Even as a small child, Emily has her own ideas about God. When her beloved father dies and as a penniless orphan she is wished onto unknown relatives, she scorns the advice of the housekeeper who has looked after her: ‘There’s one thing I’d advise you to do,’ said Ellen, determined to lose no chance of doing her duty, ‘and that is to kneel down and pray to God to make you a good and respectful and grateful child.’ Emily paused at the foot of the stairs and looked back. ‘Father said I wasn’t to have anything to do with your God,’ she said gravely… ‘I know what your God is like…I saw His picture in that Adam-and-Eve book of yours. He has whiskers and wears a nightgown.

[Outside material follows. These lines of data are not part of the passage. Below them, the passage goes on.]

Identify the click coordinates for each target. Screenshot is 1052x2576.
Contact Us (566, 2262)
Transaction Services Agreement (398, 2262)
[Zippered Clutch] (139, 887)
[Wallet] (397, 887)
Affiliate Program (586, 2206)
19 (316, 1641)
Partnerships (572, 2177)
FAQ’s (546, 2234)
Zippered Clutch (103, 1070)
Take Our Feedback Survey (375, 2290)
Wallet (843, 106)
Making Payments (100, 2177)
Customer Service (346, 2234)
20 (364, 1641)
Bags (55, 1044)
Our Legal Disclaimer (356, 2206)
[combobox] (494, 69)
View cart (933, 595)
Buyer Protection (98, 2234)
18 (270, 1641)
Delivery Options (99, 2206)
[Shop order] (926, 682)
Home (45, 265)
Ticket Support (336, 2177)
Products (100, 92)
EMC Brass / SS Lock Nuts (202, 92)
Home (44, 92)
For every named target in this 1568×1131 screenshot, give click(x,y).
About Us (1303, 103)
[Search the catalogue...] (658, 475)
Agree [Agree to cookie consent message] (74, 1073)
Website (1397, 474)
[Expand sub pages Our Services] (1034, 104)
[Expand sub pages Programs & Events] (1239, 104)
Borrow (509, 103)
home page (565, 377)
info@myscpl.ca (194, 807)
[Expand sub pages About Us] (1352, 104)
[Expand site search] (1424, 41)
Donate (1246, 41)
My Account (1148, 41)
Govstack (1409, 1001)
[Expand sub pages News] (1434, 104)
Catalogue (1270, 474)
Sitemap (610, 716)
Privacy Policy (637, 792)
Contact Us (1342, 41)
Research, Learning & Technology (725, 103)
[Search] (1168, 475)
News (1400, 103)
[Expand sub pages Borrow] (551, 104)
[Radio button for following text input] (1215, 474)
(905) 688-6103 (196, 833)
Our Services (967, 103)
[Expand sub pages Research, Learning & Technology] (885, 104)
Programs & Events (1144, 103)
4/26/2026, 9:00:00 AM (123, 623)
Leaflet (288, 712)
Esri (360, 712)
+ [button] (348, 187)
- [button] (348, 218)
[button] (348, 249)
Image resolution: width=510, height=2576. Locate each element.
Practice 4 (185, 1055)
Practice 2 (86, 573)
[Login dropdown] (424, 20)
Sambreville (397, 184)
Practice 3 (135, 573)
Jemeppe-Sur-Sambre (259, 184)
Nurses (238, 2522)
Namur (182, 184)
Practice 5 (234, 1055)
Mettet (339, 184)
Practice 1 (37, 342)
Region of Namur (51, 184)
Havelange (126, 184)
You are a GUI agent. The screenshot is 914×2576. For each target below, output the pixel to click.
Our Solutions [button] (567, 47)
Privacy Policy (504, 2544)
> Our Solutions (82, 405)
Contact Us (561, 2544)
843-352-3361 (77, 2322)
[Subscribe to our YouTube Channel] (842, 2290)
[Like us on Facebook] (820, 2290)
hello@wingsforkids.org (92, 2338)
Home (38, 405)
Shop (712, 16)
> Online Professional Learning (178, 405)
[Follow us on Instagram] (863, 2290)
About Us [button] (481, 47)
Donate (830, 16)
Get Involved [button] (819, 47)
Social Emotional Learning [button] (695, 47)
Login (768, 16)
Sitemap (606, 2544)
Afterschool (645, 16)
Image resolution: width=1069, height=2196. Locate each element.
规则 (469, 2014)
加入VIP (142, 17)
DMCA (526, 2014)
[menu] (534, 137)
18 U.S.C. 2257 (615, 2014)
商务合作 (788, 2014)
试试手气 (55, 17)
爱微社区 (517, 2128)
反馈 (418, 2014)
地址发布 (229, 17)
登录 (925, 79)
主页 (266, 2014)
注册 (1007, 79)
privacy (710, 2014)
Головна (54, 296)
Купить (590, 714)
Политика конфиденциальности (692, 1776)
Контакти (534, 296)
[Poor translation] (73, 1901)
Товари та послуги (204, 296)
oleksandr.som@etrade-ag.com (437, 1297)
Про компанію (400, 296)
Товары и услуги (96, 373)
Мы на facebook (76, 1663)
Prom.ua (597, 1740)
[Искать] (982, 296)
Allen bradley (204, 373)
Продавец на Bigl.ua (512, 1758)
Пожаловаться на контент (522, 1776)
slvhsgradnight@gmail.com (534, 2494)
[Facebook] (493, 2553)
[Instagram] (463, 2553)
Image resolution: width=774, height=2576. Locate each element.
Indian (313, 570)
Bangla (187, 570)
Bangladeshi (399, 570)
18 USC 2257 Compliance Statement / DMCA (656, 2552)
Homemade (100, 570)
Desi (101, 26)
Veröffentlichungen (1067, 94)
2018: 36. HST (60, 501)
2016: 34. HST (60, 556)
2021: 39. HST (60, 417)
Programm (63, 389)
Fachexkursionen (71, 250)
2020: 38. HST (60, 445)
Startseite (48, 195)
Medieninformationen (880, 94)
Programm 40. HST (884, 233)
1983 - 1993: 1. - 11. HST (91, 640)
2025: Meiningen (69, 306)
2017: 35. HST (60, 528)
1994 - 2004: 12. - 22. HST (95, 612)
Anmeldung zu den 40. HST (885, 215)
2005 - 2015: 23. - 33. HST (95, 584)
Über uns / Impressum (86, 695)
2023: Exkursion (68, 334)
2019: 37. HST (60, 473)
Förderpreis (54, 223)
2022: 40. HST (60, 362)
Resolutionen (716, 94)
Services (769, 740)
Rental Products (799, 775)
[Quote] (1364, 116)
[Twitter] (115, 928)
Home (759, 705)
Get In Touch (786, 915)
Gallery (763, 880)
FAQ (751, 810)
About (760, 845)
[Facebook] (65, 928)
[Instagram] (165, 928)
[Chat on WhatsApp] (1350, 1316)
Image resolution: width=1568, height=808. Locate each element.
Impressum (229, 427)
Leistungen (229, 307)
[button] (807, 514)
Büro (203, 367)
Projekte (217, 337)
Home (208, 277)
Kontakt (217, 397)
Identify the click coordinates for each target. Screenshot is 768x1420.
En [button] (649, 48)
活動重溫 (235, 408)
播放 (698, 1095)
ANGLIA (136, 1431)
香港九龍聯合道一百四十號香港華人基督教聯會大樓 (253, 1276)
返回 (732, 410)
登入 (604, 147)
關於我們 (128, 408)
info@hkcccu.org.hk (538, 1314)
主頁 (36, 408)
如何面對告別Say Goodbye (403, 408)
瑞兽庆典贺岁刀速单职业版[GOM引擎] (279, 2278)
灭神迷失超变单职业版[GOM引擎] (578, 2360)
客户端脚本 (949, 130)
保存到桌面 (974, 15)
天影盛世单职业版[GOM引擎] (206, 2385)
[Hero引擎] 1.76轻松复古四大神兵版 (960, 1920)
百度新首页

I don’t like him. But I like Father’s God.’ …‘Well, you’re bound to have the last word, but the Murrays will teach you what’s what,’ said Ellen, giving up the argument. ‘They’re strict Presbyterians, and won’t hold by any of your father’s awful notions.’
It’s Emily’s ability to withdraw into the world of her imagination that save her in her new life at New Moon – this, and the pride for which all Murrays are renowned. ‘You ought to be thankful to get a home anywhere. Remember you’re not of much importance.’ ‘I am important to myself,’ cried Emily proudly. L. M. Montgomery was writing at a time when children were much more powerless than they are today, and the way Emily gets the better of tyrannical grown-ups with her use of language makes up much of the comedy in Emily of New Moon and Emily Climbs.
Perhaps many older readers like myself will remember a cruel teacher who used sarcasm to destroy our self-confidence and reduce us to misery. The scene in Emily of New Moon where the hateful Miss Brownell mocks Emily’s poetry in front of the class always takes me straight back to when I was caught during prep time at boarding school writing a story when I was meant to be doing maths, but thankfully escaped with only a detention and without the teacher reading it. The unbearable horror of an unsympathetic adult treading on those so sacred words!
But L. M. Montgomery gives us inspirational teachers too in her novels, and the unorthodox Mr Carpenter, though regarded by some as an alcoholic failure, is one of them. He makes Emily promise not to write to please anyone but herself, and his last words to her are ‘Beware of italics’ – today would he say exclamation marks or adverbs?
The delightful Irish Catholic priest Father Cassidy is another of the eccentrics L. M. Montgomery is so gifted at portraying and he too perceives Emily’s gift for words. To the end of her struggle for recognition Emily never forgot Father Cassidy’s ‘Keep On’ and the tone in which he said it. Significantly, when narrow-minded, domineering Aunt Elizabeth dismisses Emily’s ‘writing nonsense’ and even kind Aunt Laura doesn’t understand her compelling need to write, it is so-called simple-minded Cousin Jimmy, the composer of a thousand poems in his head, who is always on her side.
L.M. Montgomery went through periods of depression, made worse by a difficult marriage to a man suffering from some kind of mental illness. She never had the happy life that she gives to Anne in the Anne of Green Gables series. Something of this comes across in the sombre, almost tortured tone in part of Emily’s Quest, where Emily for a time loses her will to write and gives in to the controlling desires of a much older man. It’s hard for readers today to see Dean Priest as anything other than creepy or to forgive him for what he makes Emily do to her first book The Seller of Dreams.
It’s pride that keeps Emily from falling apart during the years of brutal rejection slips and the awfulness of faint praise; it’s also what keeps her estranged from the man she loves. But literary success comes by an unexpected route, and even Aunt Elizabeth (like Marilla Cuthbert in Anne of Green Gables she mellows in her later years) can remark ‘Well, I never could have believed that a pack of lies could sound as much like the real truth as that book does.’